Yesterday, Harold Wegner emailed his readers regarding the USPTO's prioritized examination which permits a final disposition (allowance or final Office action) within 12 months of the filing date. It's a pay to play procedure: a large entity pays $4,000, a small entity pays $2,000, and a micro entity pays $1,000. But pre-filing search is avoided which can be expensive and risk a court challenge.
Given prioritized examination may result in allowance five months after the petition and the USPTO rarely declines it, I found it surprising only 1% of applications are requesting prioritized examination. Mr. Wegner says the USPTO granted prioritized examination for 6,693 applications of about 600,000 applications filed in FY 2014. The USPTO dashboard indicates traditional pendency is about 27 months.

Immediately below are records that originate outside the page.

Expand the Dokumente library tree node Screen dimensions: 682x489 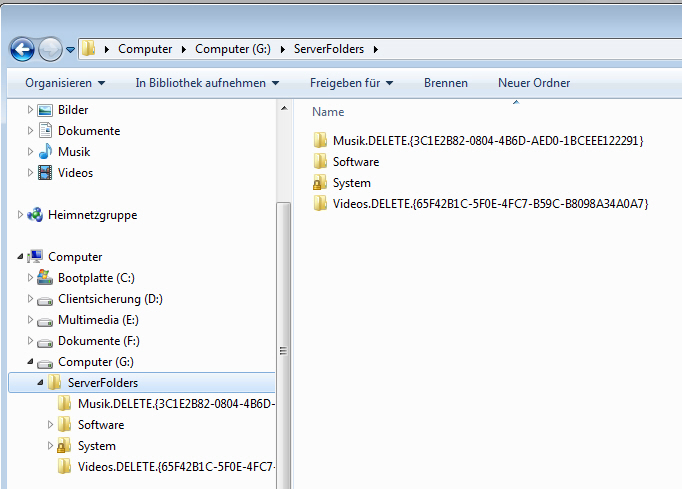pos(30,131)
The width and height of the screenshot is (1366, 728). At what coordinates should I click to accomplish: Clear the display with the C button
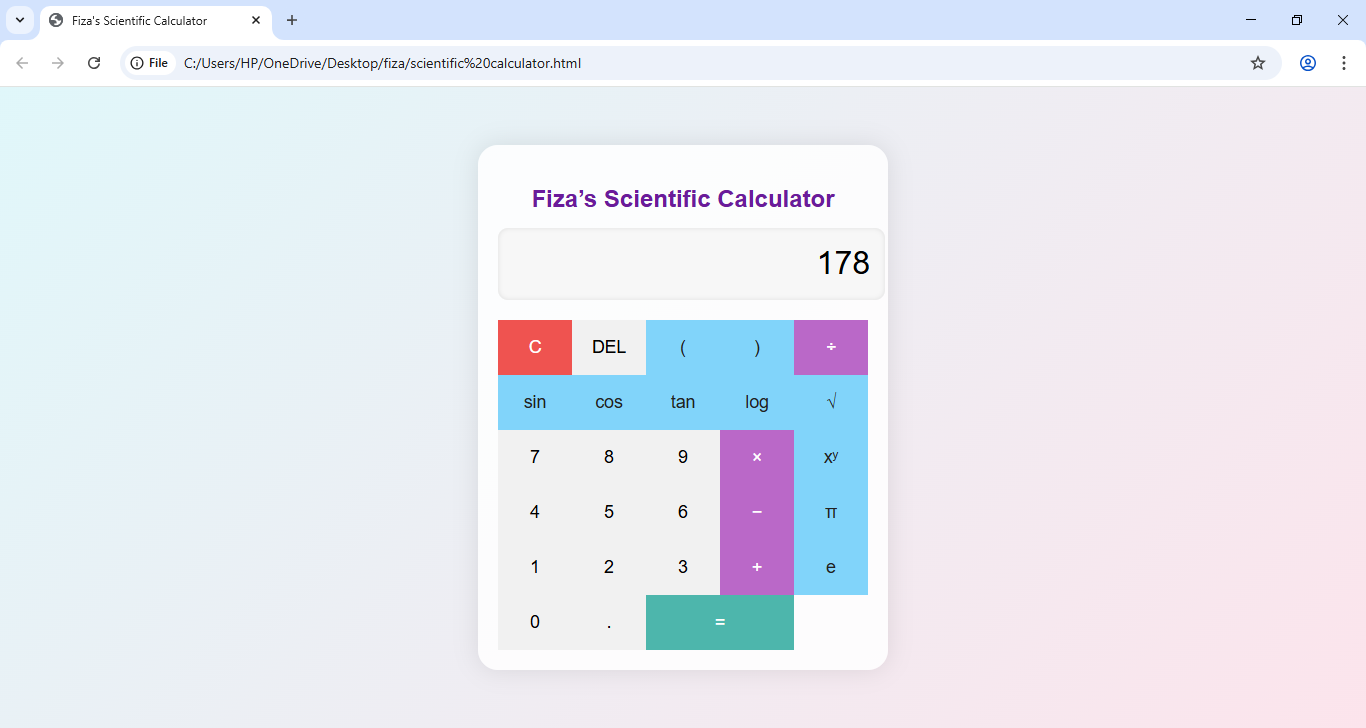pos(534,347)
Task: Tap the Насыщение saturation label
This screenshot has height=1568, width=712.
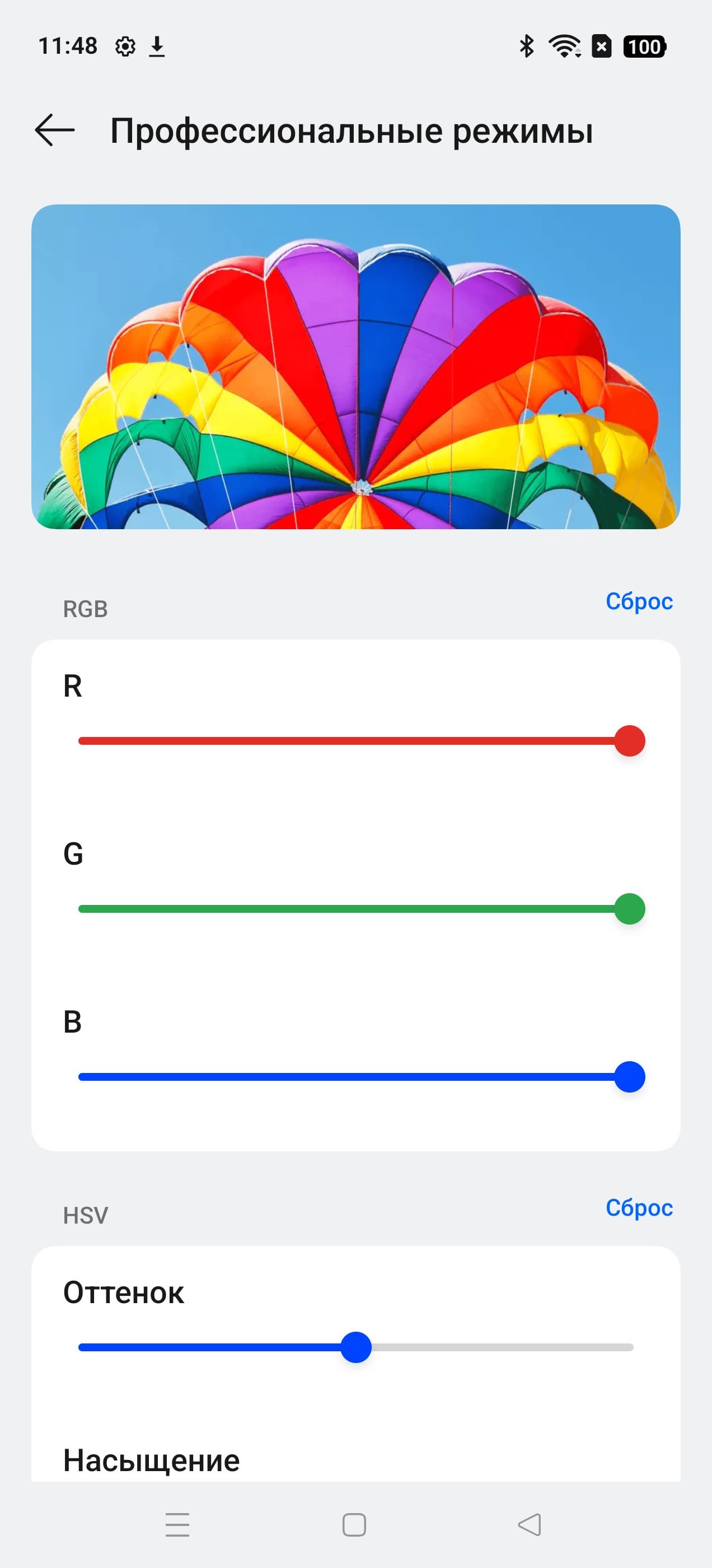Action: [x=152, y=1460]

Part of the answer may be a cost-benefit decision. Applicants are unwilling to pay these fees to get a final disposition sooner, since it might not result in an US patent, but a final action rejecting all of the claims. Harold Wegner notes "an informed colleague disputes prioritized examination as a metric to judge how many applicants want a speedy patent grant: 'A great majority of my clients would like a decision within one year. The problem is that the USPTO has never been able to play it straight. All of the programs that speed examination have had a much lower success rate for the applications that were expedited. To get a final rejection sooner is not the point at all.'"
In contrast, Mr. Wegner said another claims: "we use the prioritized examination system quite regularly. With every application, so far, we have received a Notice of Allowance, usually within 6 months. The trick is to file the prioritized application as a continuation of an already pending application and submit narrow, picture claims directed to the commercial embodiment, and leave the broader claims to the parent application. I’m a huge fan of the prioritized system and it has worked very well for my clients."
Here's a couple of factors one might consider during the cost-benefit analysis: (1) will the patent claims be infringed upon issuance; (2) will investors or acquirers give you an increased valuation that will pay for having patents vs. applications (note you may see your valuation decrease a bit if the application(s) are under a final rejection); and (3) does the technology have a short "half-life," i.e., is having a patent within one year much better than two years from now?